Aktor, sportowiec, strażak, polityk – marzenia o przyszłej karierze zaczynamy już jako dzieci. Zmienia je upływ lat i podejmowane decyzje, kształtują także rozbudzane pasje i namiętności. Co jednak, gdy naszym idolem staje się niebezpieczny morderca, a z biegiem czasu odkrywamy w sobie pragnienia, o które wcześniej byśmy się nie podejrzewali? Odpowiedzi na to pytanie szukać można w filmie Czerwony pająk.

Lata 60., Kraków. Miastem wstrząsa seria bestialskich zabójstw. Policja zdaje się bezsilna, a media ostrzegają przed czyhającym niebezpieczeństwem – po krakowskich ulicach przemyka zaś morderca – Czerwony Pająk (Adam Woronowicz). Nieuchwytny i pewny siebie, z drewnianym młotkiem ukrytym głęboko w torbie, szuka kolejnych ofiar. Jego tropem podąża jednak młody chłopak, Karol Kremer (Filip Pławiak) – świadek jednej ze zbrodni. Porzucając stabilną codzienność: rodzinę, przyjaciół, sportową pasję, daje się wciągnąć w niebezpieczną grę. Zafascynowany działaniami mordercy bacznie śledzi każdy jego krok, odkrywając w sobie nieznaną wcześniej mroczną stronę. Obserwując podziwianego mistrza, Kremer postanawia iść w jego ślady.

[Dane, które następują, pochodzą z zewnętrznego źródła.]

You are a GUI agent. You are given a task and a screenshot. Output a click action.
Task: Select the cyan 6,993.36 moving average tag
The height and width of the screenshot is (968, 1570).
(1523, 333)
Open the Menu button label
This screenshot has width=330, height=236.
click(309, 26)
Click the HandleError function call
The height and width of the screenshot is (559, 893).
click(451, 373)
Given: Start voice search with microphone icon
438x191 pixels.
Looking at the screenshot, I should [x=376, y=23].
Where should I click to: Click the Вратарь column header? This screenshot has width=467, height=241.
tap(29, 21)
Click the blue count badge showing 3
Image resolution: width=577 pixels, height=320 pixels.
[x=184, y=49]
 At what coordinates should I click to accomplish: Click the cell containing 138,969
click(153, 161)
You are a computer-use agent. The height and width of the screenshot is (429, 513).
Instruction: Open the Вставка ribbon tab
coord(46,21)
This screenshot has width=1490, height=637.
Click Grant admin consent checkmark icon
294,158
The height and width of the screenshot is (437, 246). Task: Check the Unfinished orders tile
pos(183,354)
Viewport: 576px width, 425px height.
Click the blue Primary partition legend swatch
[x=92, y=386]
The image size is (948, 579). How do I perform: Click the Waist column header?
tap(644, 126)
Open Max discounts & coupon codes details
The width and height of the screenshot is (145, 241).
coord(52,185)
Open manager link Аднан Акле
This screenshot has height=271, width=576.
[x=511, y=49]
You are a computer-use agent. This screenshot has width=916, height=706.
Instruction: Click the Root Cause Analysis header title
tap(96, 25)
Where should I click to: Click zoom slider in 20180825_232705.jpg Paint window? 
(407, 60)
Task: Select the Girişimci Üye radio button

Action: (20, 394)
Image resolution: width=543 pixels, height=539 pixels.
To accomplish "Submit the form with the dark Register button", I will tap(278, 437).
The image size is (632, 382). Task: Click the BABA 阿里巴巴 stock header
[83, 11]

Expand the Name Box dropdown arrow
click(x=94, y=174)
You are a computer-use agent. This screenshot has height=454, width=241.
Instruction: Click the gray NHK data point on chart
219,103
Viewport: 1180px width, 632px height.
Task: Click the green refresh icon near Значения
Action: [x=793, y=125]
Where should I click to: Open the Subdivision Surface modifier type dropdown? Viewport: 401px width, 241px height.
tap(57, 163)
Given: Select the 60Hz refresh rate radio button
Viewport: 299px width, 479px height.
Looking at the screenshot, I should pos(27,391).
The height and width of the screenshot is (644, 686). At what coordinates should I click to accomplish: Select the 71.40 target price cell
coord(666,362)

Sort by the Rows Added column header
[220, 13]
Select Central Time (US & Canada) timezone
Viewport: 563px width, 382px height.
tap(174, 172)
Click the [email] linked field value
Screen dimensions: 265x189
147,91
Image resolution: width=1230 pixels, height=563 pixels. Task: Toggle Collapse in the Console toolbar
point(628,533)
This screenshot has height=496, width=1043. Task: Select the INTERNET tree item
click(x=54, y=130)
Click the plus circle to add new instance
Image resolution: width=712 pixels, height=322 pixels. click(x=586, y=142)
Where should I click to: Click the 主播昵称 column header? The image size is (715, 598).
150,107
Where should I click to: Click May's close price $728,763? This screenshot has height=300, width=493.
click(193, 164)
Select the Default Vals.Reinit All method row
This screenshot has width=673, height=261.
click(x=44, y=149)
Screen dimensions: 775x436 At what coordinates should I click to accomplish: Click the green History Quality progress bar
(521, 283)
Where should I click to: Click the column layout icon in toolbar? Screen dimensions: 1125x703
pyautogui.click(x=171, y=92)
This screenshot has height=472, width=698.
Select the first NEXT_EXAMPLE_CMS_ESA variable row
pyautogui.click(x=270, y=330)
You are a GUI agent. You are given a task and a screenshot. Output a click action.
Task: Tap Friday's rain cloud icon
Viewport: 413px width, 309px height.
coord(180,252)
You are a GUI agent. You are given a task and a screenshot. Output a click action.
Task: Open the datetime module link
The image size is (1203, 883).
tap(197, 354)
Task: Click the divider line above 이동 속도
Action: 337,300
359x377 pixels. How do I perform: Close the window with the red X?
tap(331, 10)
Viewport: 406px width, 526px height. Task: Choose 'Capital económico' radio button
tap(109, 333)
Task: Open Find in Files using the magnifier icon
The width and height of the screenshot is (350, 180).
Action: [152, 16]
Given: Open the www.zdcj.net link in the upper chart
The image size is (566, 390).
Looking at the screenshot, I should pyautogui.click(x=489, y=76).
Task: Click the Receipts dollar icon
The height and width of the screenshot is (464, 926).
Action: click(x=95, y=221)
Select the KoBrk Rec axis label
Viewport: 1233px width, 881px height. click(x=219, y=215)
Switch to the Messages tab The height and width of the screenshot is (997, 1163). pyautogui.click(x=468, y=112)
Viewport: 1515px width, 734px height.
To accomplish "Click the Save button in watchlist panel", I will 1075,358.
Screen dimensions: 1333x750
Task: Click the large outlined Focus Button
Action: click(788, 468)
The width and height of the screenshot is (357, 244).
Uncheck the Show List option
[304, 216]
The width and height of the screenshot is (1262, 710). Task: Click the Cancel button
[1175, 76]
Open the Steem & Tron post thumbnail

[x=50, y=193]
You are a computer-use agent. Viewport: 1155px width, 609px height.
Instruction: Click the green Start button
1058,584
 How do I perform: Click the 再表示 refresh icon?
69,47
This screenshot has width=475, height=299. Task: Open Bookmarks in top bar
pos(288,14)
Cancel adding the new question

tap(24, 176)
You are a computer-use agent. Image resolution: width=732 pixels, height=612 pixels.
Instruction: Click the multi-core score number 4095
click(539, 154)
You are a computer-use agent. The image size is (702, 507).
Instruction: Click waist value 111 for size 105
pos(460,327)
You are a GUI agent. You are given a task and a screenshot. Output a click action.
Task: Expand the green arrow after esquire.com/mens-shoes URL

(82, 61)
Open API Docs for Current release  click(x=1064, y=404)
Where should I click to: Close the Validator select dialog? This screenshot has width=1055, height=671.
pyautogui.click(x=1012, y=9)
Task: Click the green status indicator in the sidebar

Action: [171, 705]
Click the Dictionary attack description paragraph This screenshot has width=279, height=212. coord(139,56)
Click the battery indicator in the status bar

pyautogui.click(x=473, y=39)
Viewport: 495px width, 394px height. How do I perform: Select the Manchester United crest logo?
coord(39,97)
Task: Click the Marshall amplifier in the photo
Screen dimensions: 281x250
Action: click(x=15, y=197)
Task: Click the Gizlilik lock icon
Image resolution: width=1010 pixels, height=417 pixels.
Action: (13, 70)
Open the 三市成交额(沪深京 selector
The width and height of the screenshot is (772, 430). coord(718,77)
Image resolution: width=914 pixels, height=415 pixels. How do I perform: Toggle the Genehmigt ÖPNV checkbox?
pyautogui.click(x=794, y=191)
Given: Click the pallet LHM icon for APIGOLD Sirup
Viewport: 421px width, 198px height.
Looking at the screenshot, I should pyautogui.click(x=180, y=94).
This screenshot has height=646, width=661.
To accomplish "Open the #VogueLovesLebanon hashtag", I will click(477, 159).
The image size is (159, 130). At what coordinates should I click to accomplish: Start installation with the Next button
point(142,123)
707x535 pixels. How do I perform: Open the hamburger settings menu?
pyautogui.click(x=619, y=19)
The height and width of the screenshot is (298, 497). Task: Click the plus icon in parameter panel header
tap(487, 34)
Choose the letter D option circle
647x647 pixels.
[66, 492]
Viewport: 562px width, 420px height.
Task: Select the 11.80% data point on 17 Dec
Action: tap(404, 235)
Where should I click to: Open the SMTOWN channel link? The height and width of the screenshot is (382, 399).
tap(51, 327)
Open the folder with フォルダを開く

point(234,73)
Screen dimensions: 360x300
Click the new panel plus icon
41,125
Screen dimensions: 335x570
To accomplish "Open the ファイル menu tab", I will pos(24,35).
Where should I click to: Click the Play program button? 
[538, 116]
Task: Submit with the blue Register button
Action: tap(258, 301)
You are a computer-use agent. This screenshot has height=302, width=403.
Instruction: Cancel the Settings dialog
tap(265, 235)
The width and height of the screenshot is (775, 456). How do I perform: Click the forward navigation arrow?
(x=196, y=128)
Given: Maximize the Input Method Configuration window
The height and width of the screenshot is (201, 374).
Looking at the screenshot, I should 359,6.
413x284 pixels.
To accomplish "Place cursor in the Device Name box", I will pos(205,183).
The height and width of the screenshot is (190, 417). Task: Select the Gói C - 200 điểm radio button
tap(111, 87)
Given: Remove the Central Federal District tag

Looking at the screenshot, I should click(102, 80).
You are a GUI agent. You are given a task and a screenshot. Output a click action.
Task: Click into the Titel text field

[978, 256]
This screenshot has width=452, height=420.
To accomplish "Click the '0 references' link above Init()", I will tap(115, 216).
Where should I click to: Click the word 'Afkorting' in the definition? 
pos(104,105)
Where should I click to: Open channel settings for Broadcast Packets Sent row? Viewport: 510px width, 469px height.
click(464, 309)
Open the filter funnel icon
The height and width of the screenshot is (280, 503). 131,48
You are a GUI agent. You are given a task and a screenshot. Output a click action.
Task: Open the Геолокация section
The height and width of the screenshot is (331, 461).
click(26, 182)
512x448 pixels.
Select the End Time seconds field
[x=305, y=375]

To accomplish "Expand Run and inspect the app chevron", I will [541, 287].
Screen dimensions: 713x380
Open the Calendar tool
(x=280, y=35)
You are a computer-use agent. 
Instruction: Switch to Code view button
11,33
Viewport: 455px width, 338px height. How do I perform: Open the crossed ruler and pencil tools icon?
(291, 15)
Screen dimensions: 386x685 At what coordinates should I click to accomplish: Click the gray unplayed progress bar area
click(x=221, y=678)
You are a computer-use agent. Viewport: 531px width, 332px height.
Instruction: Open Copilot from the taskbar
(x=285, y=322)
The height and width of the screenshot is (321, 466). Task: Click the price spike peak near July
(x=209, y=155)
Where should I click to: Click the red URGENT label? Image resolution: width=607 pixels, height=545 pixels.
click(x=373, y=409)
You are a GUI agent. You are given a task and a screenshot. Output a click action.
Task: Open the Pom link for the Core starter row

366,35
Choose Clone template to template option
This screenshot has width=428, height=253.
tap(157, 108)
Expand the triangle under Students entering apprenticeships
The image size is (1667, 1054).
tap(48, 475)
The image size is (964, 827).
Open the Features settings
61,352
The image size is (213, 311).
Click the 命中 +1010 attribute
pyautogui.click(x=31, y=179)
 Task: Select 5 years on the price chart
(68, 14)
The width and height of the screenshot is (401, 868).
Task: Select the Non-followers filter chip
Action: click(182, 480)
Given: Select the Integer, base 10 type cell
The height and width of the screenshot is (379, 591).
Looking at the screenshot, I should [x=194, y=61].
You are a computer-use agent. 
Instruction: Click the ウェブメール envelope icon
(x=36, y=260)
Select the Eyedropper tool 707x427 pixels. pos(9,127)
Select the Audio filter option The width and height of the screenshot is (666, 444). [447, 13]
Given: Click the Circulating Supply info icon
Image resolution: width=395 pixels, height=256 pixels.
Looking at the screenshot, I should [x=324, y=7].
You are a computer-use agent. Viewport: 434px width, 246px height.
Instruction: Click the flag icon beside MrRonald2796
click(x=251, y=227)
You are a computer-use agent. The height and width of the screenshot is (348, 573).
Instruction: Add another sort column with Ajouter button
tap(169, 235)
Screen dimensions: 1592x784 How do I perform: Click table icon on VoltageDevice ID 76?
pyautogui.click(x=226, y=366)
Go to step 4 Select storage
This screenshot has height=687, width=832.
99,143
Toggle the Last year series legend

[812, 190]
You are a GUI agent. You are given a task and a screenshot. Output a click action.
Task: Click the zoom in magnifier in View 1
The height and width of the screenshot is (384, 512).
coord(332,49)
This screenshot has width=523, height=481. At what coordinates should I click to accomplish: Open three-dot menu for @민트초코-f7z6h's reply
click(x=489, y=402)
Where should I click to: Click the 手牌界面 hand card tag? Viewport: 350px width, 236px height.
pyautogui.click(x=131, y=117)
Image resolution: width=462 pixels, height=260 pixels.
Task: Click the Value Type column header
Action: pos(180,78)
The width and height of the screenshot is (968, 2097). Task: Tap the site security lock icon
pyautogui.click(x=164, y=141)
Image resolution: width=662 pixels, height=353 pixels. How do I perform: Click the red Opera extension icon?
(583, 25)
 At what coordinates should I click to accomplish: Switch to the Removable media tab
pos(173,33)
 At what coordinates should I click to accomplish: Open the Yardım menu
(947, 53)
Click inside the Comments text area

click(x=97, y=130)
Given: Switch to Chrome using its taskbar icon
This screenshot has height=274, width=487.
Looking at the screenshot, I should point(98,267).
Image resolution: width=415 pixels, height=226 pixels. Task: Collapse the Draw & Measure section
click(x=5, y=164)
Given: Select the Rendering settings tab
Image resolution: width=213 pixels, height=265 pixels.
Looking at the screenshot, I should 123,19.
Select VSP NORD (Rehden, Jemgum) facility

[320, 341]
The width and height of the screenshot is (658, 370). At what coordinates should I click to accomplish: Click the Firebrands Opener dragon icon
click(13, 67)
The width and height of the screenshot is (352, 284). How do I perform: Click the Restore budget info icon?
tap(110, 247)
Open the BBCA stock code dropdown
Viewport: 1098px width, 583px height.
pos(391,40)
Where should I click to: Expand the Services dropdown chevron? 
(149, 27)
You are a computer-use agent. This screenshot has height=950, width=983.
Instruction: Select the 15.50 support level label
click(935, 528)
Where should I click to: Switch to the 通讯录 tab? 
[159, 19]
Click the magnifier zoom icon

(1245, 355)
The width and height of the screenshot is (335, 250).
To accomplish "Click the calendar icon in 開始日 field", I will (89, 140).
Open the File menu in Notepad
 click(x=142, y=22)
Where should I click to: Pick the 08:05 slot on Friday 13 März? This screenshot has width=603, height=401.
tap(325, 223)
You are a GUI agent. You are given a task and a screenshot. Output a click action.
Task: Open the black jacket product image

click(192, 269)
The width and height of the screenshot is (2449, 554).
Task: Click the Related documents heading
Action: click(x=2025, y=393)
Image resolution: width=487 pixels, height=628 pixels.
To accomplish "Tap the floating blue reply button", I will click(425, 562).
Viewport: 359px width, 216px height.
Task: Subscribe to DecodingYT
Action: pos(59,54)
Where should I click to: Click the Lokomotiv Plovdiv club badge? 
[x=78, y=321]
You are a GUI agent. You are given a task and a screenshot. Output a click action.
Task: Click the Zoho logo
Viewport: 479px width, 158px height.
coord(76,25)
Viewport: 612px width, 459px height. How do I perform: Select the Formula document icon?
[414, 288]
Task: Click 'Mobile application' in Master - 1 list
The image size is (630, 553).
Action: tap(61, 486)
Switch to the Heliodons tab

Dużo obiecywano sobie po dziele Marcina Koszałka. Spekulacje na ten temat rozpoczęły się już w 2011 roku, gdy reżyser ogłosił chęć stworzenia filmu o jednym z najsławniejszych, polskich zbrodniarzy. Karol Kot, Wampir z Krakowa, to już mroczna legenda tego miasta. Znany z zawziętości oraz braku skruchy za popełnione czyny, stał się inspiracją dla wielu artystów. Filmu o nim jednak do tej pory widzowie nie mieli okazji oglądać. I nie zobaczą nadal, bo mimo początkowych zapewnień, Czerwony pająk lekko tylko wzoruje się losami krakowskiego seryjnego mordercy. Także drugi z pojawiających się w filmie sprawców niewiele ma wspólnego z przeszłością kryminalną pierwowzoru. Tytułowy Czerwony Pająk, czyli osławiony Lucjan Staniak, choć znany wielu mieszkańcom małopolski, to kolejny z elementów regionalnych podań. Czego więc ostatecznie oczekiwać po dziele Koszałka? Jest to produkcja o morderstwie i mordercy, daleko jej jednak do tradycyjnego kryminału. Więcej w tym bowiem z psychologii niż policyjnego śledztwa. Czerwony pająk to opowieść o naturze zbrodni. Zło zostaje w niej rozbite na element pierwsze, a każdy z nich dokładnie zaprezentowany. To polskie spojrzenie na zbrodnię, w typowo polskiej formie. Próżno oczekiwać dociekliwego, policyjnego śledztwa czy skomplikowanej intrygi rodem z amerykańskich kin – reżyser postawił na zupełnie inny klimat.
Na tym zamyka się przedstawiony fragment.